Create sorted, compressed PSL file minus header
Use grep, sort, and bgzip to make a PSL file:
$ gunzip -c ~/Downloads/G_species_MMM_YYYY_all_mrna.bed.gz | grep -v '^#' | sort -k14,14 -k16,16n | bgzip > G_species_MMM_YYYY_all_mrna.psl.gz
Use tabix to index the sorted, compressed PSL file
$ tabix -s 14 -b 16 -e 17 G_species_MMM_YYYY_all_mrna.psl.gz
Validate the file
Check that it has data
$ gunzip -c G_species_MMM_YYYY_all_mrna.psl.gz | wc -l
The wc command should print the number of lines in the file, which should be equal to the number of rows in the corresponding refGene table. To find out how many rows the refGene table contains, click "describe table scheme" in the Table Browser.
Try to open it in IGB
Open file the file and change load mode to whole genome. Click the genome row in the Current Sequence table. You should see something above every chromosome.
If some chromosomes have no data, go back to the table browser and use the region text area to confirm there was no data for the given chromosome.
Check the chromosomes
Make sure the number of chromosomes listedin the file does not exceed the number of chromosomes listed in the genome descriptor file genome.txt:
$ gunzip -c G_species_MMM_YYYY_all_mrna.psl.gz | cut -f1 | sort | uniq wc -l $ wc -l genome.txt
The first line counts the number of unique sequences appearing the first column of the bed file. The second line counts the number of lines in the genome.txt file.
Edit annots.xml
The annots.xml file description for the all_mrna annotations contains the date the data were downloaded. Edit the file accordingly to reflect today's date.
The data set title should be "mRNA."
Check in the new files
Use svn status command to double-check which files you've changed:
$ svn st
It should print something like:
M G_species_MMM_YYYY_all_mrna.psl.gz M G_species_MMM_YYYY_all_mrna.psl.gz.tbi M annots.xml
M stands for "modified".
These are the only files that should have changed. If others are different, something has gone wrong.

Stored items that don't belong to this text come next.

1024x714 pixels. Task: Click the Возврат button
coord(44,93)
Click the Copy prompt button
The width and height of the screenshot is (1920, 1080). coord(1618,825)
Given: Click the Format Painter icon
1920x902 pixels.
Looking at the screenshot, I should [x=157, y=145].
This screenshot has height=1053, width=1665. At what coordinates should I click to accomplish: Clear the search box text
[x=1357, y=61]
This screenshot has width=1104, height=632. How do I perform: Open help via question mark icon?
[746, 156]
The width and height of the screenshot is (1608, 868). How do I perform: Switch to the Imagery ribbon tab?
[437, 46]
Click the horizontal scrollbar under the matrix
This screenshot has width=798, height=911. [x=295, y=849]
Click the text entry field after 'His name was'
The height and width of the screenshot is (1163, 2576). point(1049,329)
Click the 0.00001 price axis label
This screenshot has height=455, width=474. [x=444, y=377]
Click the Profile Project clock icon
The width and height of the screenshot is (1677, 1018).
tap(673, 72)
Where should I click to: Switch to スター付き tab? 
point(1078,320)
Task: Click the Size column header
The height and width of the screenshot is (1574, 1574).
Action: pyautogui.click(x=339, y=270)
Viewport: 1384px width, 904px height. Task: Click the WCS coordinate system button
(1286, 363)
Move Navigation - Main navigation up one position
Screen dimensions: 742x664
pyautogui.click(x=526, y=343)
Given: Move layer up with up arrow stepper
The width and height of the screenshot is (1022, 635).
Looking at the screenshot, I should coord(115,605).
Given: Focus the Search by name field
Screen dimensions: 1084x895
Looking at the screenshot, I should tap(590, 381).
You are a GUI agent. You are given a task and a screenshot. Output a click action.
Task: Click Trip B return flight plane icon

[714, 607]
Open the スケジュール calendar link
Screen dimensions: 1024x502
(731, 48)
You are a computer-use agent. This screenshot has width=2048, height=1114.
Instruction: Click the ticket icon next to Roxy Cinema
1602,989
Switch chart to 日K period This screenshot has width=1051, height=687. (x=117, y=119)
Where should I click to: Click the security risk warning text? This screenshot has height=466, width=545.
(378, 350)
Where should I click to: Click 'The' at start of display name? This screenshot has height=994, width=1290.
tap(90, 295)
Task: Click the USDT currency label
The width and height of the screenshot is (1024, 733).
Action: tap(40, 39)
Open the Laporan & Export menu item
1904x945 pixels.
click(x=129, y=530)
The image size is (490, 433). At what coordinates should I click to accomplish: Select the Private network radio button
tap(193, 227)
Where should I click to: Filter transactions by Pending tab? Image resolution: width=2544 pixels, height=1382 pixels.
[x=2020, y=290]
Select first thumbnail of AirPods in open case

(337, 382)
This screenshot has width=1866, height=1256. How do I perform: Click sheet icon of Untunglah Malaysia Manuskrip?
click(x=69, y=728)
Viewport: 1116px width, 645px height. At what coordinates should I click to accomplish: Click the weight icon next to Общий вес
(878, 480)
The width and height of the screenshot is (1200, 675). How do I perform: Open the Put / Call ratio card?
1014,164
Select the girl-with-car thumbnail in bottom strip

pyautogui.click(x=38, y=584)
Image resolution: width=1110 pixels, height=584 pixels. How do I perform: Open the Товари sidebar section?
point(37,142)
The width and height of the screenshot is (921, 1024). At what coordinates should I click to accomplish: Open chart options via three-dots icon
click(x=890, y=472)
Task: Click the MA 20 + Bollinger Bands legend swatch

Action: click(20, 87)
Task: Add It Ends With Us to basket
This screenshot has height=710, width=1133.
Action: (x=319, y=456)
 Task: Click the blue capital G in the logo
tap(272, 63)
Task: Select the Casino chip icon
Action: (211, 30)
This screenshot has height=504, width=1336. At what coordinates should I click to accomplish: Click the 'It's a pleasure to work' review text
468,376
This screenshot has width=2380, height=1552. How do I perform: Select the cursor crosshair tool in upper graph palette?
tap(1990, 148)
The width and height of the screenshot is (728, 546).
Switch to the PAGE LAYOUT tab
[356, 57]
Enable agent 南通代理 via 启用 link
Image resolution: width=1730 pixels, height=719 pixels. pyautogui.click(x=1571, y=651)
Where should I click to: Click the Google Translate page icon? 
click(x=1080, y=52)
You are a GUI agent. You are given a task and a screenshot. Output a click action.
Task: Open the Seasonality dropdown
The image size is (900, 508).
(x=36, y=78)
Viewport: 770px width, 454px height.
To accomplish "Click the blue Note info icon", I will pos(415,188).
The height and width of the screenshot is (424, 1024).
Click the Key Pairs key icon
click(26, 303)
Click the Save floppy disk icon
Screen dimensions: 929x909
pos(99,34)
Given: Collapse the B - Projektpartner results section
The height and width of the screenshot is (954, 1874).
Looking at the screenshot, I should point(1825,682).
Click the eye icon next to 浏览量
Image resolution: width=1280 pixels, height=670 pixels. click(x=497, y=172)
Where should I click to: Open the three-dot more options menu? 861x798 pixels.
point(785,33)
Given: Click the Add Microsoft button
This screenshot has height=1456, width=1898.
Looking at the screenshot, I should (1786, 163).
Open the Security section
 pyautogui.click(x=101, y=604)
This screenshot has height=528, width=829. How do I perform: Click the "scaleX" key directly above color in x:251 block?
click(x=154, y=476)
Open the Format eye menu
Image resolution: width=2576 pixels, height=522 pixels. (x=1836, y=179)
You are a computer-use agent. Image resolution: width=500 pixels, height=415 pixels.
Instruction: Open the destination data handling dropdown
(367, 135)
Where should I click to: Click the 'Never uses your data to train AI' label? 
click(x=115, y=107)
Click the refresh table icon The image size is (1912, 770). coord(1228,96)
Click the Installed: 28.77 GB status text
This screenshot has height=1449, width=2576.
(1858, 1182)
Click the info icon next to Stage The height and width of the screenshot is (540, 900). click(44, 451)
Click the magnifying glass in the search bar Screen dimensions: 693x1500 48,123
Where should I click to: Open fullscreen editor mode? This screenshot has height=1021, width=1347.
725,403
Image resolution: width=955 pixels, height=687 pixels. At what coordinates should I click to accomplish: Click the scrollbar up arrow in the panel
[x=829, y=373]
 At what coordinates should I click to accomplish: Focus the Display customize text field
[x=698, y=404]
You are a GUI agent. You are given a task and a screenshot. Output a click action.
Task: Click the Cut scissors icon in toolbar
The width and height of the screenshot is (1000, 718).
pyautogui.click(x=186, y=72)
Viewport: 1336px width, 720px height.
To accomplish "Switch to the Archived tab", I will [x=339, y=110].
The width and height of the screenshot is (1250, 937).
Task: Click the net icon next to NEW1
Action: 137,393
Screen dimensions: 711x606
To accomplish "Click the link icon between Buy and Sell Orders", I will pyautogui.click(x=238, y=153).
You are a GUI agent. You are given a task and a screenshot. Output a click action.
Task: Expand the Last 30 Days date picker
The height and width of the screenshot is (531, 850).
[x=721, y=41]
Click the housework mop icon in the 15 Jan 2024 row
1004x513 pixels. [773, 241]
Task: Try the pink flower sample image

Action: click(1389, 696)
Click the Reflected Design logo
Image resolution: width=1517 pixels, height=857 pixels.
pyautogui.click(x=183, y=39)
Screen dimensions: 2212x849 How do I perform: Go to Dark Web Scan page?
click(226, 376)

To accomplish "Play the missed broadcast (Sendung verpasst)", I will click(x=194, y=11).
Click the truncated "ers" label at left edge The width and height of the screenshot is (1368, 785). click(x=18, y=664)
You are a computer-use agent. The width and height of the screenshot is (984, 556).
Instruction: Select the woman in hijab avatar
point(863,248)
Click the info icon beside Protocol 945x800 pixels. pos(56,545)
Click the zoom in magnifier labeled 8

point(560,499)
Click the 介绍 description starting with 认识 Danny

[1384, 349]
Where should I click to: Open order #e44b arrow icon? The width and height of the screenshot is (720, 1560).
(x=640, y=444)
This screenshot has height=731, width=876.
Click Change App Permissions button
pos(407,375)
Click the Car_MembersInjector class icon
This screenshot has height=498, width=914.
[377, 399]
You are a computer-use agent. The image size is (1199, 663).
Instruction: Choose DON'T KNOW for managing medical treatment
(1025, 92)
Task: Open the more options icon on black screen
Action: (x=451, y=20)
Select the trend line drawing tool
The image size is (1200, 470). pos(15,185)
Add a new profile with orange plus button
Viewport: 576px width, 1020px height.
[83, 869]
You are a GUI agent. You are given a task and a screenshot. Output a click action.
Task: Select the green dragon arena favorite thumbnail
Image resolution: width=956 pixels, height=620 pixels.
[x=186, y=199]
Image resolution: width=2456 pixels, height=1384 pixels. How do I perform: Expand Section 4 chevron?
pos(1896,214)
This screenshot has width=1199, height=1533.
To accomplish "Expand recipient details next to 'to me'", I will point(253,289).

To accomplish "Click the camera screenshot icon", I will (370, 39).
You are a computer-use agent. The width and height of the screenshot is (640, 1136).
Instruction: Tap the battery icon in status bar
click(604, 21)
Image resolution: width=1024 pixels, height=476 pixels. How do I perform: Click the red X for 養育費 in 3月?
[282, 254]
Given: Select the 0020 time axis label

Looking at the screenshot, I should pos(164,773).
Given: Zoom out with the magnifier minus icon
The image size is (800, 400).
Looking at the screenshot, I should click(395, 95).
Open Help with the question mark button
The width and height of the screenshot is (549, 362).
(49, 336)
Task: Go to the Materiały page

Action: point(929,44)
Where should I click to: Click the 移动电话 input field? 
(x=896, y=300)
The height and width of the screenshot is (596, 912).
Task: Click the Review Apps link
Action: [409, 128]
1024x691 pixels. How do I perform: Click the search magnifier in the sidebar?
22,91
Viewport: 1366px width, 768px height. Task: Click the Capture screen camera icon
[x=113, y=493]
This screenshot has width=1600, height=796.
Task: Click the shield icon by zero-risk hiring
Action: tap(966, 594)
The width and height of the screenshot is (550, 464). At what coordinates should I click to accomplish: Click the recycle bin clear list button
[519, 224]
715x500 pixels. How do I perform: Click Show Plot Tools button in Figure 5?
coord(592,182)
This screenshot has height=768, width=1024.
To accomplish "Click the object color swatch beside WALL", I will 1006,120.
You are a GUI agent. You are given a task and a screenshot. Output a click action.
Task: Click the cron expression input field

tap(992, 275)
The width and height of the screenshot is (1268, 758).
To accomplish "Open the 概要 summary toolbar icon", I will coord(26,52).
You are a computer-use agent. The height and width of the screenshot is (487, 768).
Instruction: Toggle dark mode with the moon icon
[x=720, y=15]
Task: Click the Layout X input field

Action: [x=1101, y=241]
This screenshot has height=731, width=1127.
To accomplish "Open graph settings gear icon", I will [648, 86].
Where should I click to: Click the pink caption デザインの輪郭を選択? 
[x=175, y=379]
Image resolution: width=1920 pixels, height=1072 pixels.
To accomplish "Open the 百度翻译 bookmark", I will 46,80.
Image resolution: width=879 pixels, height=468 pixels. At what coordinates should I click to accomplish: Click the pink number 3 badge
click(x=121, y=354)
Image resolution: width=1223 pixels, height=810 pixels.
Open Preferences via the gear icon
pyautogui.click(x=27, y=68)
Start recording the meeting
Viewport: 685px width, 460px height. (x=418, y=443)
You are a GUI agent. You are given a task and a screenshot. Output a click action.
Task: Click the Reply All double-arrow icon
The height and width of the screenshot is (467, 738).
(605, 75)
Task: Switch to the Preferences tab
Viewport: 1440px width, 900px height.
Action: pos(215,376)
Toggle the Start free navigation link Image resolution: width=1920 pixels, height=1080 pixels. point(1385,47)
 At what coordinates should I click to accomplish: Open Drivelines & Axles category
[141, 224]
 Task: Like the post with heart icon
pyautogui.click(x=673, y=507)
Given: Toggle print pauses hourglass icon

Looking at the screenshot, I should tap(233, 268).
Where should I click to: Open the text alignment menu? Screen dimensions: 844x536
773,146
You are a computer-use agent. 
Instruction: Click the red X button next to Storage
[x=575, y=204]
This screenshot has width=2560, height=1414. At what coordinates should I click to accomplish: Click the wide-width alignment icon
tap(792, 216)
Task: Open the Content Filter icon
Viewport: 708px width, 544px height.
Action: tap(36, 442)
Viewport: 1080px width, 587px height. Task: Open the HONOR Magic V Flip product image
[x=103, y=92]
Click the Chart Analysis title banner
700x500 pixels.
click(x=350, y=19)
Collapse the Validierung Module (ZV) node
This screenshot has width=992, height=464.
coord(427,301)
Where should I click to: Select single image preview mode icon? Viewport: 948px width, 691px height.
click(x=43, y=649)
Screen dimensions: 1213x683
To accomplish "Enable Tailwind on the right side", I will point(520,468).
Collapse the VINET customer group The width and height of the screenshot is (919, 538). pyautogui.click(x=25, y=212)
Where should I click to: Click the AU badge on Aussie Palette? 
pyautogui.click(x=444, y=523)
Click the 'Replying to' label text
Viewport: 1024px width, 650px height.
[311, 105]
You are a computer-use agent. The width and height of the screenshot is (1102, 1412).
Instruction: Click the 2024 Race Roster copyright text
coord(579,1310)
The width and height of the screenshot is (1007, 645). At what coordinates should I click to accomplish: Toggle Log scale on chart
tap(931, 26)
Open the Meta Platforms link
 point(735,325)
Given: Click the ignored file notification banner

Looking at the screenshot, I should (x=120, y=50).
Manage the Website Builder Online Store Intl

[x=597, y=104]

Check in the files one-by-one:
svn ci G_species_MMM_YYYY_refGene.bed.gz -m "Enter a message here." svn ci G_species_MMM_YYYY_refGene.bed.gz.tbi -m "Enter a message here." svn ci annots.xml -m "Enter a message here."
Update all_est
Repeat the same steps you used for all_mrna, but instead of choosing Track: SPECIES mRNAs, instead choose SPECIES ESTs, and choose table all_ests.
The data files you create will contain table suffix all_est, e.g., G_species_MMM_YYYY_all_est.psl.gz and its index G_species_MMM_YYYY_all_est.psl.gz.tbi.